Decomposition over time by tissue type and treatment

Patterns of occurrence in time-dependent peaks, referring to peaks appearing either earlier or later in the decomposition process, were monitored. An overview of fluorophore peak occurrences is shown in ESM P. See Figs. 2 and 3 for the normalized EEMs of F and FFR tissue over time.

Fig. 2

Normalized EEMs for F skin, adipose, and muscle at time points 0, 14, and 24 days (n = 1 for each EEM)

Fig. 3

Normalized EEMs for FFR skin, adipose, and muscle at time points 0, 2, 6, 14, and 24 days (n = 1 for each EEM)

In skin, no peak showed time dependence in FFR samples, while two displayed time dependence in F samples. Peak B was only present at time point 24 in F skin, while peak E occurred at time points 0 and 14, with no discernible difference in fluorescence intensity between these time points.

One fluorophore peak displayed time dependent patterns in FFR adipose: peak E. This peak appeared only at time points 14 and 24 in FFR adipose, and showed a ~ 60% decrease in (fluorescence) intensity between these time points. On the other hand, no peak showed time dependence in the F adipose group.

Unlike in adipose, F muscle exhibited more time-dependent peaks than FFR samples.

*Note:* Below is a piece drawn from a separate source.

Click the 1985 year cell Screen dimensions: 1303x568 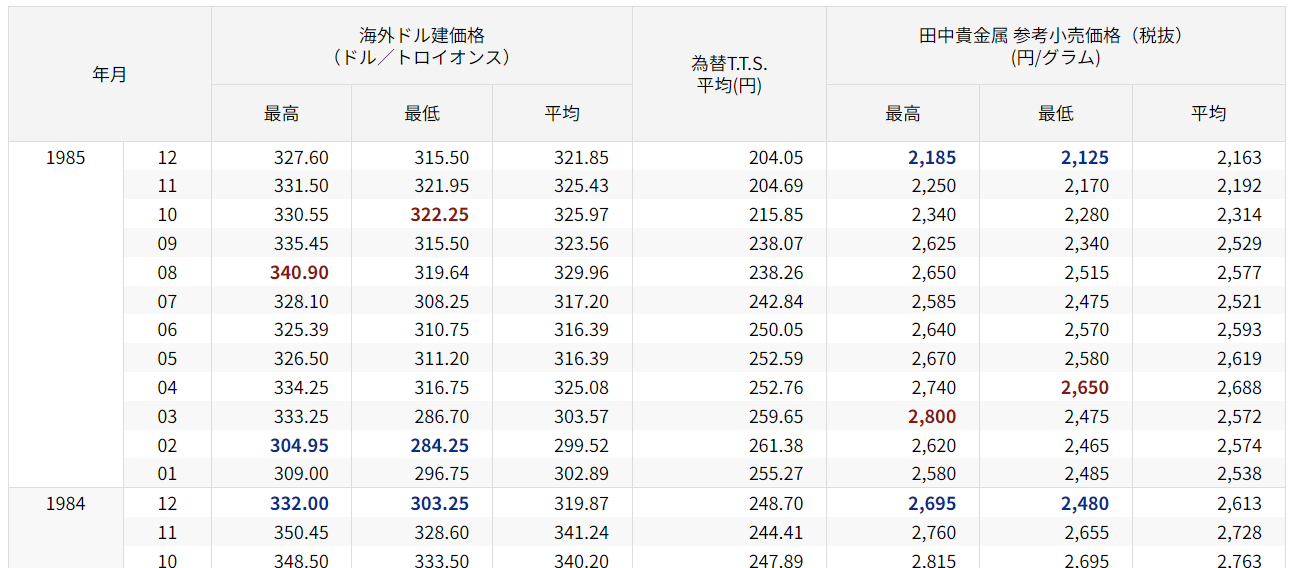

Peak E showed opposing patterns of occurrence, appearing only in undecomposed FFR muscle, and exclusively at time point 24 in F muscle. Peaks B, C, and D also showed time dependence in F muscle, with the same pattern of occurrence as peak E.

Fresh vs. fresh-frozen

A fluorophore peak can help distinguish between F and FFR samples if a peak is consistently found across all time points in one group, and is absent from the other.

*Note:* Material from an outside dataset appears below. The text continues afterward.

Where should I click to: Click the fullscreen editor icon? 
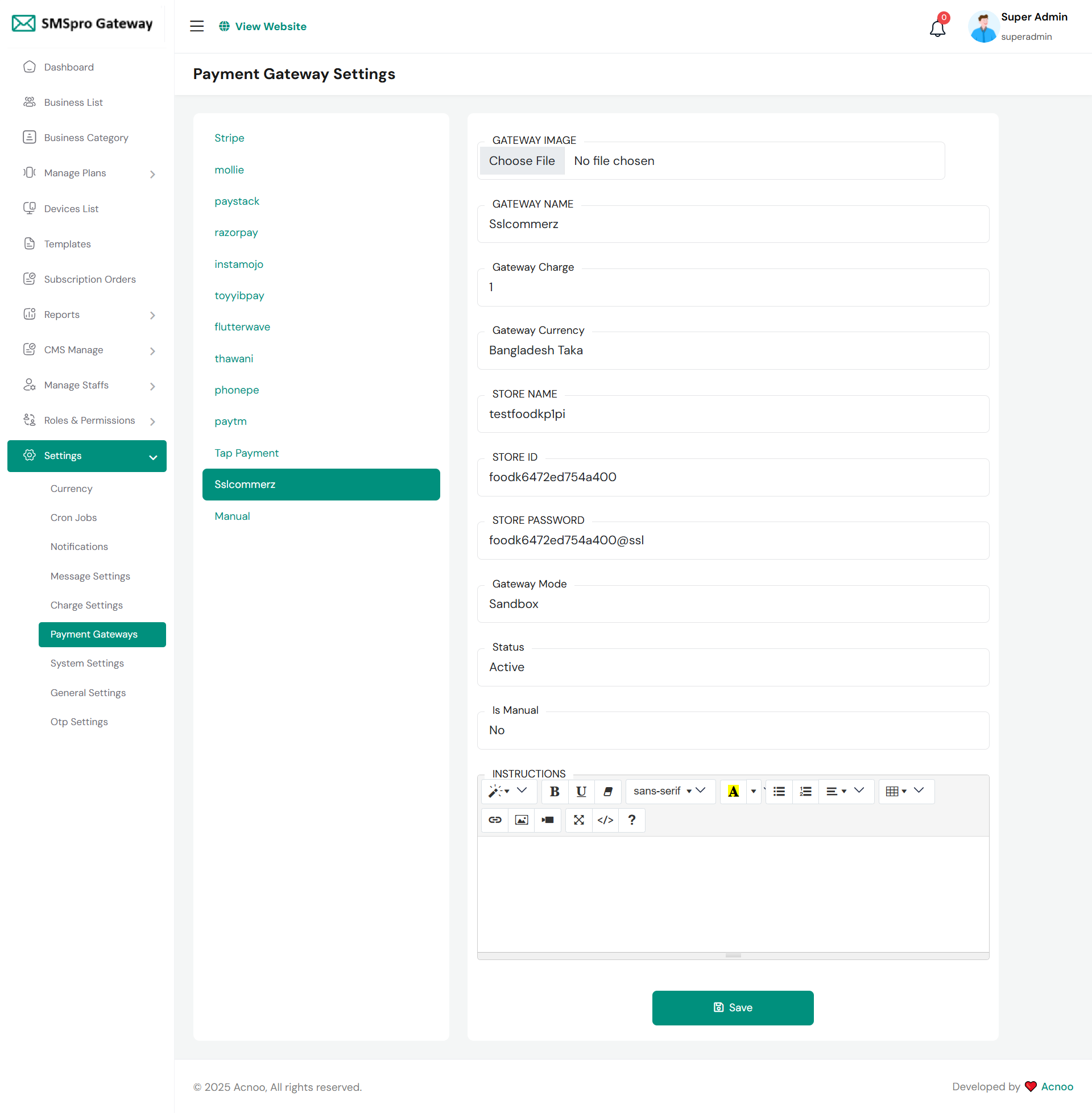pos(578,820)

In skin, peak A was consistently found across all time points in both treatments, while no peak was consistently absent across samples in either treatment group.

In adipose, peaks B and E were the only peaks consistently found in all samples in the F group, while peaks A and B were consistently present in all samples in the FFR group. Peak C was the only peak to be absent across all time points in F adipose. No one peak was present at all time points in one treatment group while being absent from all time points in the other group.

Similarly to skin samples, peak A was consistently present at all time points in both F and FFR muscle. No peak was consistently found in one treatment group while being absent from all samples in the other group.

Multiple freeze-thaw cycles

The effect of one vs. two F-T cycles on PROT and FOX fluorescence was examined after samples from time point 2 in the FFR group were re-frozen following initial measurements, and later had to be measured again. Graphs illustrating the fluorescence intensity ratio of PROT and FOX before and after a second F-T cycle for each tissue type are displayed in ESM Q.

PROT levels tended to be less impacted by a second F-T cycle compared to FOX. Average levels of PROT and FOX appeared to be less affected by F-T cycles overall in skin samples, with PROT ratios varying from being 20% lower to 3% higher, while FOX fluctuated between being 3% and 27% lower. Additionally, both fluorophores tended to display higher fluorescence intensities following re-freezing.